# TASK PROMPT
Output the rows in the part that opens with the line containing "Click the tag" and closes with the line containing "tap(121, 318)", both included, as a Markdown table with the columns Number and Row line, leaving out blank lines.

# EXTRACTED INFORMATION
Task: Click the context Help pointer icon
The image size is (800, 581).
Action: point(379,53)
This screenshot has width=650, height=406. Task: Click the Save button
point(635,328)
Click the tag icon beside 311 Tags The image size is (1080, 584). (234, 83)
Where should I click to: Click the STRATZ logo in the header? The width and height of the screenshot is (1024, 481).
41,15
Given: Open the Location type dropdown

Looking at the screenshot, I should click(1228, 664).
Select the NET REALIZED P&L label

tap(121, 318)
* * *
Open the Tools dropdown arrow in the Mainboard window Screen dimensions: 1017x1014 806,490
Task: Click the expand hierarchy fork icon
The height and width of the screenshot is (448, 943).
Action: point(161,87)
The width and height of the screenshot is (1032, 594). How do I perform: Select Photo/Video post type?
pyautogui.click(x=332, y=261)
---
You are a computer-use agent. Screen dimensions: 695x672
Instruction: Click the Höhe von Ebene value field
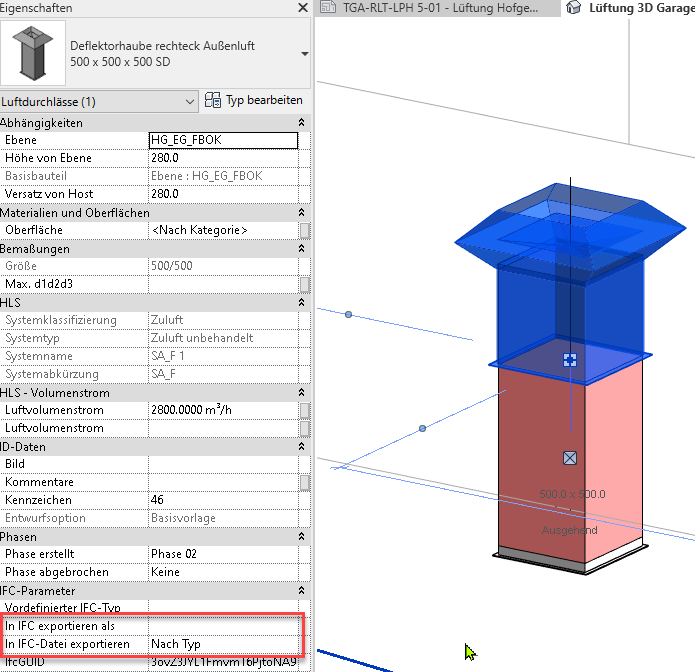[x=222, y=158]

# RESULT OF THIS EXERCISE
| Number | Row line |
|---|---|
| 1 | Click the tag icon beside 311 Tags The image size is (1080, 584). (234, 83) |
| 2 | Where should I click to: Click the STRATZ logo in the header? The width and height of the screenshot is (1024, 481). |
| 3 | 41,15 |
| 4 | Given: Open the Location type dropdown |
| 5 | Looking at the screenshot, I should click(1228, 664). |
| 6 | Select the NET REALIZED P&L label |
| 7 | tap(121, 318) |